-- What you will do --
Scan the lines below and report each one containing "heading" by copying it.

[Opening Listed records section]

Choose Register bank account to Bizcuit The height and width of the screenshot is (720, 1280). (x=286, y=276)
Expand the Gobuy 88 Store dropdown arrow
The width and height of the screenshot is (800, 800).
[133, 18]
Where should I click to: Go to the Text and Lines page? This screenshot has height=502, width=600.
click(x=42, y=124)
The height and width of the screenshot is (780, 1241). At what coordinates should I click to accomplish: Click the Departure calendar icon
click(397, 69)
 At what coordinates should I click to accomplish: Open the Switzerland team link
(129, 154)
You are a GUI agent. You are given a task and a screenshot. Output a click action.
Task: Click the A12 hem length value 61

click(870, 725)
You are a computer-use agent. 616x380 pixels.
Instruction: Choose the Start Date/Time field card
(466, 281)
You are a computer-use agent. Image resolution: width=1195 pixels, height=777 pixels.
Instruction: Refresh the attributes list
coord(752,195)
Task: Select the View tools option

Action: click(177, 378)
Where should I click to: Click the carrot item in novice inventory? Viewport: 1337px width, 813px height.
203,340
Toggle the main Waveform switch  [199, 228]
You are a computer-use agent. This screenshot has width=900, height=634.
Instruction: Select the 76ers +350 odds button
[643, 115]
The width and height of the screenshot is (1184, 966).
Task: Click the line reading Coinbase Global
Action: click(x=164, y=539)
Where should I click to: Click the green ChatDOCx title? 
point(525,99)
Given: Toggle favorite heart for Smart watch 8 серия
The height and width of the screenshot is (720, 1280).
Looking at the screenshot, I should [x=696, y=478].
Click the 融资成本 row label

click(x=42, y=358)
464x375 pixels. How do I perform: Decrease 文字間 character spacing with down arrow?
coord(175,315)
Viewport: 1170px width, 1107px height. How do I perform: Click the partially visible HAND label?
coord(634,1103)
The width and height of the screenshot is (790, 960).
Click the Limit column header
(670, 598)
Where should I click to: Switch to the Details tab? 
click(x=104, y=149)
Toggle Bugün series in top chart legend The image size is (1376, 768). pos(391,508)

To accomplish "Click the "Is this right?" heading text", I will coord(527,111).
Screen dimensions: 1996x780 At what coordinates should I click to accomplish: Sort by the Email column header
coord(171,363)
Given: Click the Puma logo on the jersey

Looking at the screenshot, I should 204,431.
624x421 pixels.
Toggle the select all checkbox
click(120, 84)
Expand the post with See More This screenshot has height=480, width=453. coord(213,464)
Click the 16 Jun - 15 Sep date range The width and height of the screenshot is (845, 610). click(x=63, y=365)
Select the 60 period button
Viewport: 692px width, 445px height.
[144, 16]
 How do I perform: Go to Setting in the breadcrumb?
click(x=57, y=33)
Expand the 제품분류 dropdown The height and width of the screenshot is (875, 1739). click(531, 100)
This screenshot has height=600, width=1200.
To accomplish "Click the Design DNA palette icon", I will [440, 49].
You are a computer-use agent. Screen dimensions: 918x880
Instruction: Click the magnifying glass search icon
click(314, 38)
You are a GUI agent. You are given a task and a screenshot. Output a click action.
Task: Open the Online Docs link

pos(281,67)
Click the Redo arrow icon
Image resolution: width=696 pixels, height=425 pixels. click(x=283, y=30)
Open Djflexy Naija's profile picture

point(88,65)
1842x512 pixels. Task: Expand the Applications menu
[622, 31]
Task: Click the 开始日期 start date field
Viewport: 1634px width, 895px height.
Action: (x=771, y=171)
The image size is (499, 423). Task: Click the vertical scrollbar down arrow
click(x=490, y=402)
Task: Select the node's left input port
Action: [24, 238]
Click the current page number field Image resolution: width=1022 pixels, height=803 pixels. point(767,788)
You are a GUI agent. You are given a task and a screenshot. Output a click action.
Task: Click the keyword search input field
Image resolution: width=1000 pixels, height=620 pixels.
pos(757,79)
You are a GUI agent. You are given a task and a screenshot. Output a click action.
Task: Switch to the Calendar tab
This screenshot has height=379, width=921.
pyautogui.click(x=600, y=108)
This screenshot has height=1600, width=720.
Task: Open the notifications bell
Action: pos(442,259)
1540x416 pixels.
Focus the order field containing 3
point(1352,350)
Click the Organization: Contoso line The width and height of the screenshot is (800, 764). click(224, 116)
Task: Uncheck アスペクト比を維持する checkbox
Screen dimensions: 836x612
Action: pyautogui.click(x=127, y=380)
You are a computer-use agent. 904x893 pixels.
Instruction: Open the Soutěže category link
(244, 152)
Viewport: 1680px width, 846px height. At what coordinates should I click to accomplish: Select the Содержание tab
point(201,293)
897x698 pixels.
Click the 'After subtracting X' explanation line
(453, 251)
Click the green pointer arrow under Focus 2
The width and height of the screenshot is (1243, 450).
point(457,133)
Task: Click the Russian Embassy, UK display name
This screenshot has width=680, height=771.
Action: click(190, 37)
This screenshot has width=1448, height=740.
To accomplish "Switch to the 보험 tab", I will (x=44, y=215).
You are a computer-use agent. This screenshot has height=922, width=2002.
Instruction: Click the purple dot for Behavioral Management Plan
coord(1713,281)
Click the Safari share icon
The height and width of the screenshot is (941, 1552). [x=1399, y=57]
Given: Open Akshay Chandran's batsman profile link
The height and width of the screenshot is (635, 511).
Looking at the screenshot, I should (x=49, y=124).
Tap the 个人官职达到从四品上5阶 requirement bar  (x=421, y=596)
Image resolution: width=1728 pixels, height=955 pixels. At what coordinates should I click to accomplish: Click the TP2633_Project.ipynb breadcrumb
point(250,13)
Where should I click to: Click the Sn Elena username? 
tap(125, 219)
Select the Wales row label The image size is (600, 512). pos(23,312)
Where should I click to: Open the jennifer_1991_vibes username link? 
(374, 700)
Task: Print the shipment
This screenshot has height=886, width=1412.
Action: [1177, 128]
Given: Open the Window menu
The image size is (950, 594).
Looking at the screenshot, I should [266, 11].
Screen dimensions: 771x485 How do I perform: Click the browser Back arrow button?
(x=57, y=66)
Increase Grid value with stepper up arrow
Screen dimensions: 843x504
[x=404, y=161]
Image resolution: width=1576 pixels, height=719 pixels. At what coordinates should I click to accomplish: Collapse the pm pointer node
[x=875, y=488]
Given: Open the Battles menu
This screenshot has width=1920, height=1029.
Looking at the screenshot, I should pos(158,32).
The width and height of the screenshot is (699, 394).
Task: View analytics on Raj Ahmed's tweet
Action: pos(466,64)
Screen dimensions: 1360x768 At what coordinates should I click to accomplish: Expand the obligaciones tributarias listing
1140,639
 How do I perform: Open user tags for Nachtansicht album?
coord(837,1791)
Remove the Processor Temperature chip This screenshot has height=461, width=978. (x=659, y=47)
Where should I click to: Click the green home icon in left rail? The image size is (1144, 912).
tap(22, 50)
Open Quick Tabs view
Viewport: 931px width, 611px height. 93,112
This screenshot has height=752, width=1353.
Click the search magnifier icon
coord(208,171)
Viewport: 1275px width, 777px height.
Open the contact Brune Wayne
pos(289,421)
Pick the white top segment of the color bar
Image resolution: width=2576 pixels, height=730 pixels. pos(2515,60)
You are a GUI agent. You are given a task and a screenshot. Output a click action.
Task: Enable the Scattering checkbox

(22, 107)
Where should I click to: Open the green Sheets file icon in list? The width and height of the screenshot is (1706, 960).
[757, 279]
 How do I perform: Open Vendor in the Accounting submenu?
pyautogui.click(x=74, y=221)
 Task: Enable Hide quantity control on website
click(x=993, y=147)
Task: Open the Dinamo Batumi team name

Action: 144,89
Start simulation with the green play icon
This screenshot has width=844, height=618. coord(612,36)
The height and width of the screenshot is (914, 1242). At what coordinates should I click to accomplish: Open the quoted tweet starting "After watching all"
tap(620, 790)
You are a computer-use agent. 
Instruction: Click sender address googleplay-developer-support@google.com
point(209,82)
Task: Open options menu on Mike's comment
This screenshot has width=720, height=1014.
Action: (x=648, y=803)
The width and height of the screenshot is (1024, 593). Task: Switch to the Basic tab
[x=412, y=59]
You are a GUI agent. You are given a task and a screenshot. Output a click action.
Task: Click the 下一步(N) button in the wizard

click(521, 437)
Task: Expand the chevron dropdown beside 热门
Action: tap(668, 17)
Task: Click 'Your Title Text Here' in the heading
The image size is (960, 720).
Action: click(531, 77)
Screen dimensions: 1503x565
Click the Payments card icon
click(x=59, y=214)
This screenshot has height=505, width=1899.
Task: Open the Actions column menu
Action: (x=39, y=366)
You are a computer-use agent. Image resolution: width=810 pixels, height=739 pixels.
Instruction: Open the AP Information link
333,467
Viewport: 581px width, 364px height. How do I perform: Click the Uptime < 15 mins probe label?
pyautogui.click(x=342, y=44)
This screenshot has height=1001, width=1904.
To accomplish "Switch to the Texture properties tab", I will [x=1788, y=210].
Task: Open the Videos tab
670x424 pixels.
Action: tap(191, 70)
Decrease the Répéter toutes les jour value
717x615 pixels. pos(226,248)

[Closing Listed records section]

-- Solution below --
To accomplish "Click the "Is this right?" heading text", I will coord(527,111).
Task: Click 'Your Title Text Here' in the heading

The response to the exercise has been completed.